[Stored data]
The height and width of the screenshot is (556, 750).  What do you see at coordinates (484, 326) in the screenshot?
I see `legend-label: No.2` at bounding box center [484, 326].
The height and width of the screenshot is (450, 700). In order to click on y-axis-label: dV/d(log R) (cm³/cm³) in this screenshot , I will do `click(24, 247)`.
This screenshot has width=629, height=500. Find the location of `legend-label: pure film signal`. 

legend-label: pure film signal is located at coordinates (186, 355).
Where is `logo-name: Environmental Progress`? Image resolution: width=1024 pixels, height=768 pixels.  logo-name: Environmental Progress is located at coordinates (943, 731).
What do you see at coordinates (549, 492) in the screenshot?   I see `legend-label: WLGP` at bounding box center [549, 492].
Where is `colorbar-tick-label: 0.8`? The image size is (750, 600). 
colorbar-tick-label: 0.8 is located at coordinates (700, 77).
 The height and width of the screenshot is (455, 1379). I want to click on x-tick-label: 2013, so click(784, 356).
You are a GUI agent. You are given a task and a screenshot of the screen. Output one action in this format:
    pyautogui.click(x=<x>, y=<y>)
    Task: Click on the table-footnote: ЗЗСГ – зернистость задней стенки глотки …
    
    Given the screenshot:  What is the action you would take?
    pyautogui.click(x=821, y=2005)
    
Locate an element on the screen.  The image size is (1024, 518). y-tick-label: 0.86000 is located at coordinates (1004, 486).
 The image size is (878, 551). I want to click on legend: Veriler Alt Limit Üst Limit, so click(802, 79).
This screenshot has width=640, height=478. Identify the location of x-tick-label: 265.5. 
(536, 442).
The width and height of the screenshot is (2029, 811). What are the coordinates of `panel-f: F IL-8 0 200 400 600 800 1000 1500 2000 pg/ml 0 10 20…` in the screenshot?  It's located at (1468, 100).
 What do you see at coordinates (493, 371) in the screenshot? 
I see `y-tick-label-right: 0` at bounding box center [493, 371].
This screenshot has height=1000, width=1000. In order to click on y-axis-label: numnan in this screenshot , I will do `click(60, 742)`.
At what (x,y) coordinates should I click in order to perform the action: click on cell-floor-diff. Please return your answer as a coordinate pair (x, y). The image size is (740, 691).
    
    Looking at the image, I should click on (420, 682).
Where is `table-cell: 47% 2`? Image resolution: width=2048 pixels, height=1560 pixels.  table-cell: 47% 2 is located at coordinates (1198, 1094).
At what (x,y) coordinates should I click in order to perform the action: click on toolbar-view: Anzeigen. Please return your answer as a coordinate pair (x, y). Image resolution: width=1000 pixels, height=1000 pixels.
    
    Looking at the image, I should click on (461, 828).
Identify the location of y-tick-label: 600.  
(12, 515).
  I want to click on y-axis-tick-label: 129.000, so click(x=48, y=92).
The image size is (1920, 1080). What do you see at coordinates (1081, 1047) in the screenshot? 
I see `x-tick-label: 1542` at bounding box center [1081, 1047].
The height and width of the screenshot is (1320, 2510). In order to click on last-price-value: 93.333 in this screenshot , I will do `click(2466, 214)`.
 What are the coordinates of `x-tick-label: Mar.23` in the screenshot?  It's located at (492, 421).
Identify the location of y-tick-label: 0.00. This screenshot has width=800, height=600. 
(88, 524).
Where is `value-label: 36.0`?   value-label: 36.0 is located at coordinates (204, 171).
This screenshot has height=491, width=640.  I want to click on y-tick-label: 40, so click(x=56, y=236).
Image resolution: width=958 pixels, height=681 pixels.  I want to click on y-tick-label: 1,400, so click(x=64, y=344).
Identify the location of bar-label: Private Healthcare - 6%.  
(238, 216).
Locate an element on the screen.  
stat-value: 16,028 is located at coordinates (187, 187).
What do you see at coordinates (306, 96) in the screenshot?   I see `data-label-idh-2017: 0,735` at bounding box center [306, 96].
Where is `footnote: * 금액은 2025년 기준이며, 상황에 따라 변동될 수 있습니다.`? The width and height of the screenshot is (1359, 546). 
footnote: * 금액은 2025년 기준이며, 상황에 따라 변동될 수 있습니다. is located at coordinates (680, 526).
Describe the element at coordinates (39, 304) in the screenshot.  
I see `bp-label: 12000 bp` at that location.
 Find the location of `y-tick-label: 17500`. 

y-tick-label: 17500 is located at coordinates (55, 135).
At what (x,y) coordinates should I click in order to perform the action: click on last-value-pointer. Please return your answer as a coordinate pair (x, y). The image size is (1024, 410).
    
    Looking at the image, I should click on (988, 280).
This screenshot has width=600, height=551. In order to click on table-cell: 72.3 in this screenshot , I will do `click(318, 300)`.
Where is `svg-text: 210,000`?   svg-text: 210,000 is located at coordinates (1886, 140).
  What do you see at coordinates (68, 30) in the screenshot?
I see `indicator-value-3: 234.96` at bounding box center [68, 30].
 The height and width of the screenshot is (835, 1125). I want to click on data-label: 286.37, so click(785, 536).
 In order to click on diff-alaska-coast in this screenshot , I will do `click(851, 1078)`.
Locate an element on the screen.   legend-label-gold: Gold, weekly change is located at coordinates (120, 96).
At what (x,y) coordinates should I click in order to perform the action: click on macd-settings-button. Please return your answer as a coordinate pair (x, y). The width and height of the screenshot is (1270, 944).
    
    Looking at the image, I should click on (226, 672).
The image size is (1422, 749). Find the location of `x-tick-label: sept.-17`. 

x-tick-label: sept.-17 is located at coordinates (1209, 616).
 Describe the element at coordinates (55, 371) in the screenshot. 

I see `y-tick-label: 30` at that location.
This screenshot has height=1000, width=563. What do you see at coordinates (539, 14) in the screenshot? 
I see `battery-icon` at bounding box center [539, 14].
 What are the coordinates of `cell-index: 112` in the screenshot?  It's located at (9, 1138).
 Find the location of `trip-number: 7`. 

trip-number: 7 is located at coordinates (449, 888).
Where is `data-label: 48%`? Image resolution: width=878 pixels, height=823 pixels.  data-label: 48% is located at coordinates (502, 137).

▸ Exercise goal
Write out all of the stored data above again, putting "chart-settings-button" in place of "macd-settings-button" and keeping everything else the same.

▸ Written response
The height and width of the screenshot is (556, 750).  What do you see at coordinates (484, 326) in the screenshot?
I see `legend-label: No.2` at bounding box center [484, 326].
The height and width of the screenshot is (450, 700). In order to click on y-axis-label: dV/d(log R) (cm³/cm³) in this screenshot , I will do `click(24, 247)`.
This screenshot has width=629, height=500. Find the location of `legend-label: pure film signal`. 

legend-label: pure film signal is located at coordinates (186, 355).
Where is `logo-name: Environmental Progress`? Image resolution: width=1024 pixels, height=768 pixels.  logo-name: Environmental Progress is located at coordinates (943, 731).
What do you see at coordinates (549, 492) in the screenshot?   I see `legend-label: WLGP` at bounding box center [549, 492].
Where is `colorbar-tick-label: 0.8`? The image size is (750, 600). 
colorbar-tick-label: 0.8 is located at coordinates (700, 77).
 The height and width of the screenshot is (455, 1379). I want to click on x-tick-label: 2013, so click(784, 356).
You are a GUI agent. You are given a task and a screenshot of the screen. Output one action in this format:
    pyautogui.click(x=<x>, y=<y>)
    Task: Click on the table-footnote: ЗЗСГ – зернистость задней стенки глотки …
    
    Given the screenshot:  What is the action you would take?
    pyautogui.click(x=821, y=2005)
    
Locate an element on the screen.  The image size is (1024, 518). y-tick-label: 0.86000 is located at coordinates (1004, 486).
 The image size is (878, 551). I want to click on legend: Veriler Alt Limit Üst Limit, so click(802, 79).
This screenshot has width=640, height=478. Identify the location of x-tick-label: 265.5. 
(536, 442).
The width and height of the screenshot is (2029, 811). What are the coordinates of `panel-f: F IL-8 0 200 400 600 800 1000 1500 2000 pg/ml 0 10 20…` in the screenshot?  It's located at (1468, 100).
 What do you see at coordinates (493, 371) in the screenshot? 
I see `y-tick-label-right: 0` at bounding box center [493, 371].
This screenshot has height=1000, width=1000. In order to click on y-axis-label: numnan in this screenshot , I will do `click(60, 742)`.
At what (x,y) coordinates should I click in order to perform the action: click on cell-floor-diff. Please return your answer as a coordinate pair (x, y). The image size is (740, 691).
    
    Looking at the image, I should click on (420, 682).
Where is `table-cell: 47% 2`? Image resolution: width=2048 pixels, height=1560 pixels.  table-cell: 47% 2 is located at coordinates (1198, 1094).
At what (x,y) coordinates should I click in order to perform the action: click on toolbar-view: Anzeigen. Please return your answer as a coordinate pair (x, y). Image resolution: width=1000 pixels, height=1000 pixels.
    
    Looking at the image, I should click on (461, 828).
Identify the location of y-tick-label: 600.  
(12, 515).
  I want to click on y-axis-tick-label: 129.000, so click(x=48, y=92).
The image size is (1920, 1080). What do you see at coordinates (1081, 1047) in the screenshot? 
I see `x-tick-label: 1542` at bounding box center [1081, 1047].
The height and width of the screenshot is (1320, 2510). In order to click on last-price-value: 93.333 in this screenshot , I will do `click(2466, 214)`.
 What are the coordinates of `x-tick-label: Mar.23` in the screenshot?  It's located at (492, 421).
Identify the location of y-tick-label: 0.00. This screenshot has width=800, height=600. 
(88, 524).
Where is `value-label: 36.0`?   value-label: 36.0 is located at coordinates (204, 171).
This screenshot has height=491, width=640.  I want to click on y-tick-label: 40, so click(x=56, y=236).
Image resolution: width=958 pixels, height=681 pixels.  I want to click on y-tick-label: 1,400, so click(x=64, y=344).
Identify the location of bar-label: Private Healthcare - 6%.  
(238, 216).
Locate an element on the screen.  
stat-value: 16,028 is located at coordinates (187, 187).
What do you see at coordinates (306, 96) in the screenshot?   I see `data-label-idh-2017: 0,735` at bounding box center [306, 96].
Where is `footnote: * 금액은 2025년 기준이며, 상황에 따라 변동될 수 있습니다.`? The width and height of the screenshot is (1359, 546). 
footnote: * 금액은 2025년 기준이며, 상황에 따라 변동될 수 있습니다. is located at coordinates (680, 526).
Describe the element at coordinates (39, 304) in the screenshot.  
I see `bp-label: 12000 bp` at that location.
 Find the location of `y-tick-label: 17500`. 

y-tick-label: 17500 is located at coordinates (55, 135).
At what (x,y) coordinates should I click in order to perform the action: click on last-value-pointer. Please return your answer as a coordinate pair (x, y). The image size is (1024, 410).
    
    Looking at the image, I should click on (988, 280).
This screenshot has width=600, height=551. In order to click on table-cell: 72.3 in this screenshot , I will do `click(318, 300)`.
Where is `svg-text: 210,000`?   svg-text: 210,000 is located at coordinates (1886, 140).
  What do you see at coordinates (68, 30) in the screenshot?
I see `indicator-value-3: 234.96` at bounding box center [68, 30].
 The height and width of the screenshot is (835, 1125). I want to click on data-label: 286.37, so click(785, 536).
 In order to click on diff-alaska-coast in this screenshot , I will do `click(851, 1078)`.
Locate an element on the screen.   legend-label-gold: Gold, weekly change is located at coordinates (120, 96).
At what (x,y) coordinates should I click in order to perform the action: click on chart-settings-button. Please return your answer as a coordinate pair (x, y). The width and height of the screenshot is (1270, 944).
    
    Looking at the image, I should click on (226, 672).
The image size is (1422, 749). Find the location of `x-tick-label: sept.-17`. 

x-tick-label: sept.-17 is located at coordinates (1209, 616).
 Describe the element at coordinates (55, 371) in the screenshot. 

I see `y-tick-label: 30` at that location.
This screenshot has height=1000, width=563. What do you see at coordinates (539, 14) in the screenshot? 
I see `battery-icon` at bounding box center [539, 14].
 What are the coordinates of `cell-index: 112` in the screenshot?  It's located at (9, 1138).
 Find the location of `trip-number: 7`. 

trip-number: 7 is located at coordinates (449, 888).
Where is `data-label: 48%`? Image resolution: width=878 pixels, height=823 pixels.  data-label: 48% is located at coordinates (502, 137).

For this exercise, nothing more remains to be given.